**Description of the task**
Reproduce, exactly and in full, the lines from the one with "Viewport: 190px width, 177px" through the one with "Click the United States region link" in the data below; drop pictures.

[Data records]
------------

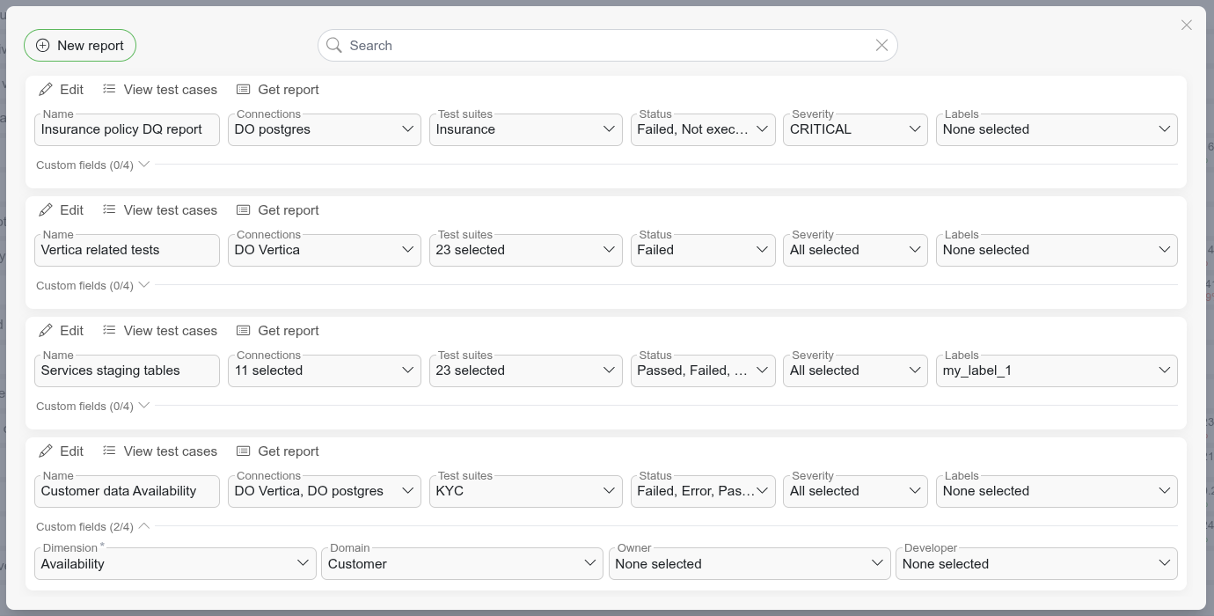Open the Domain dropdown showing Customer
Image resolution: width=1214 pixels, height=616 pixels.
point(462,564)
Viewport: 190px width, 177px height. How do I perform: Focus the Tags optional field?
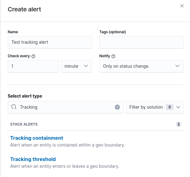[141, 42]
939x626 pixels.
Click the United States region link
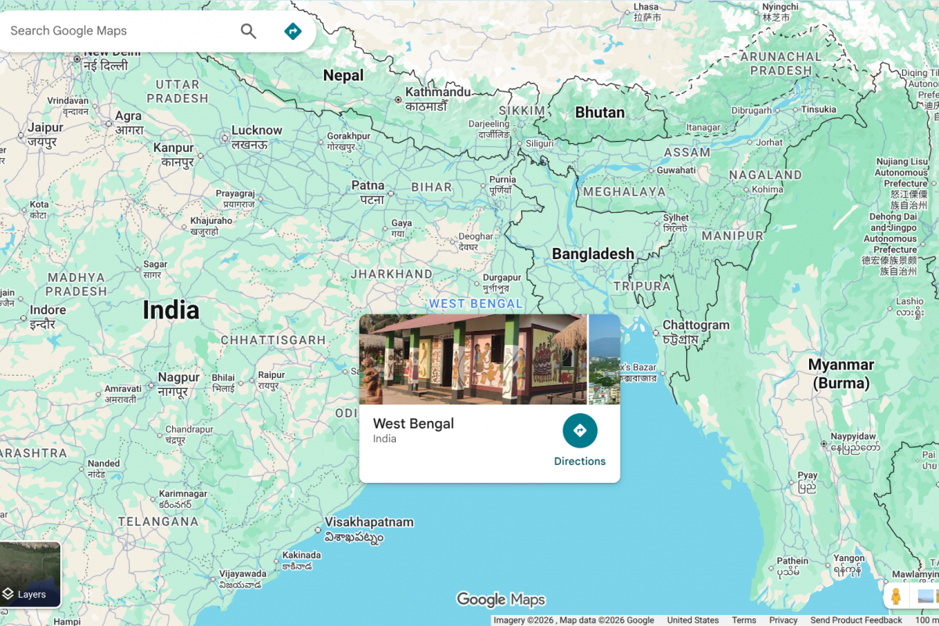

------------

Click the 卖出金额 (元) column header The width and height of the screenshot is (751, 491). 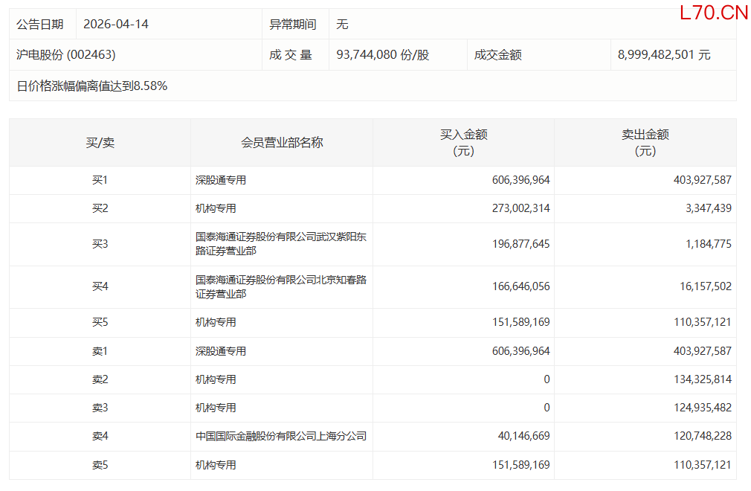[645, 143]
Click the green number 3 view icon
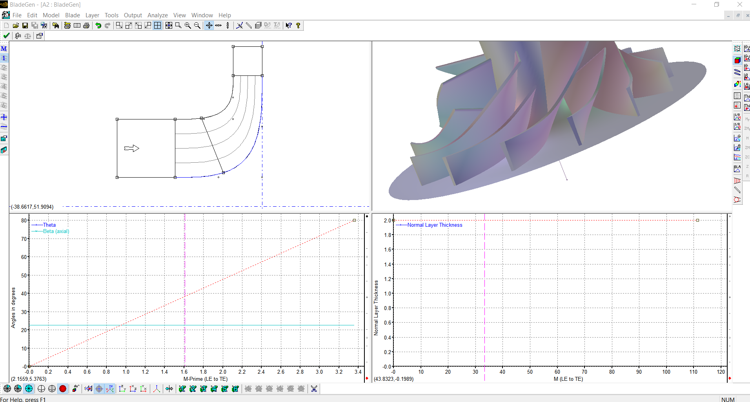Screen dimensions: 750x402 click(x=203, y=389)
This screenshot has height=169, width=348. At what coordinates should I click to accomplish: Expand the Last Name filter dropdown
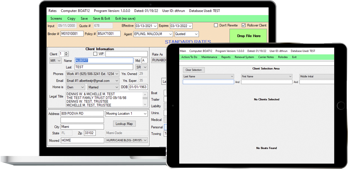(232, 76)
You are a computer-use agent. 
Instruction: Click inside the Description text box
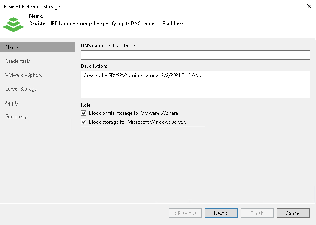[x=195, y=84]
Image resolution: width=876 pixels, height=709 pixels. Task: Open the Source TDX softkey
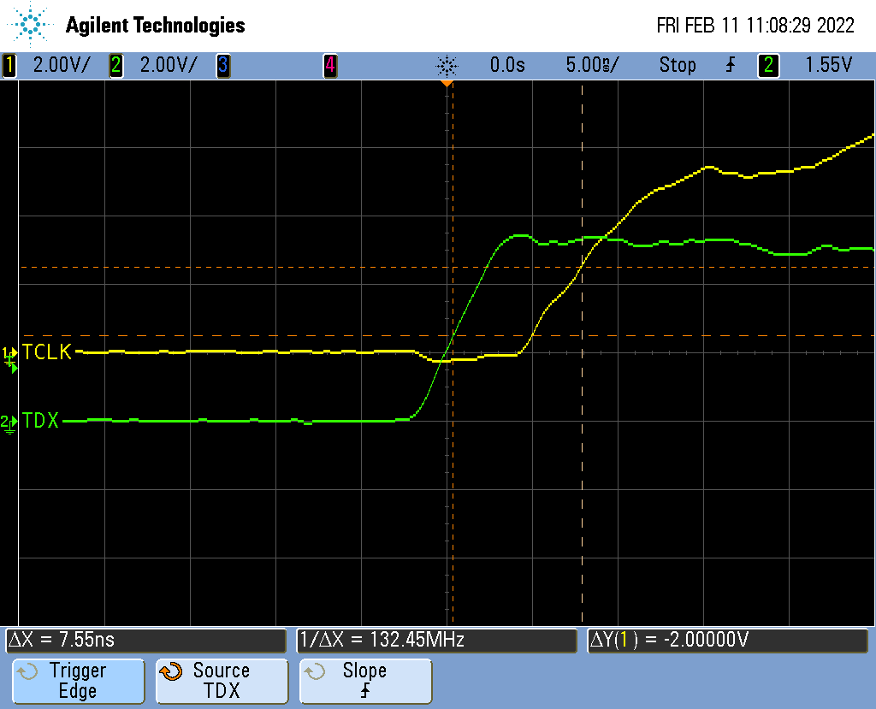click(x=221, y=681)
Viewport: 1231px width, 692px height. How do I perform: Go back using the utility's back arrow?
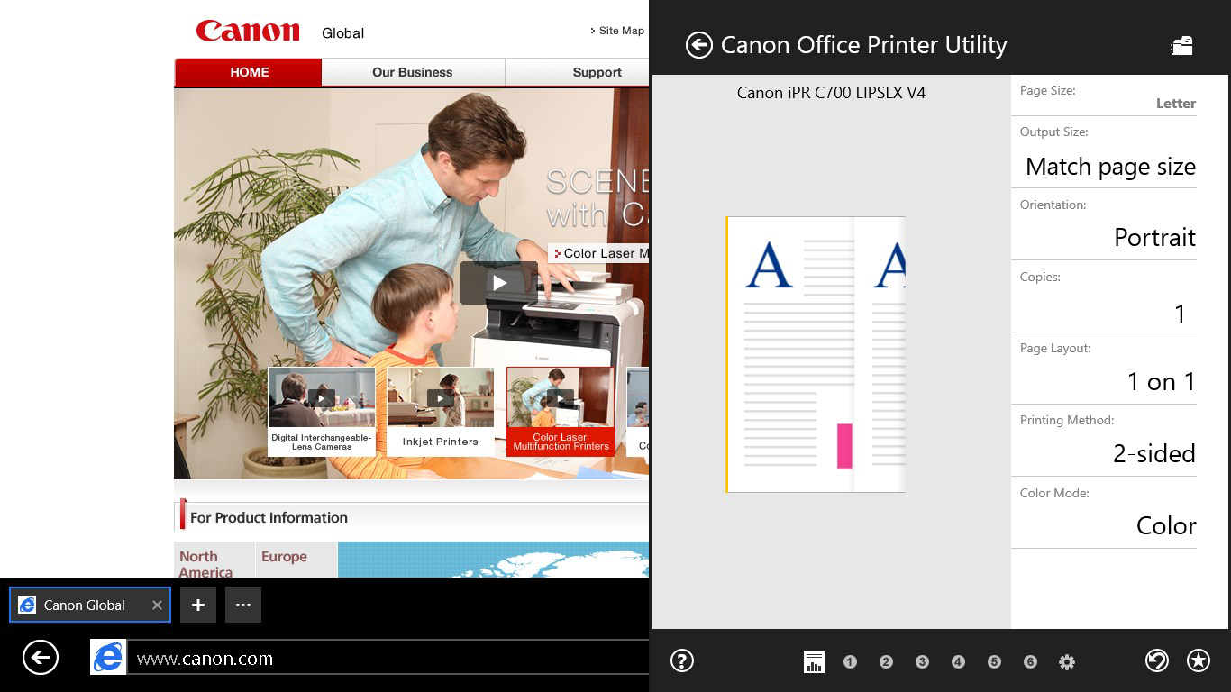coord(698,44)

------------

**Expected output**
Viewport: 190px width, 177px height. How do I perform: Focus the Tags optional field?
[141, 42]
939x626 pixels.
Click the United States region link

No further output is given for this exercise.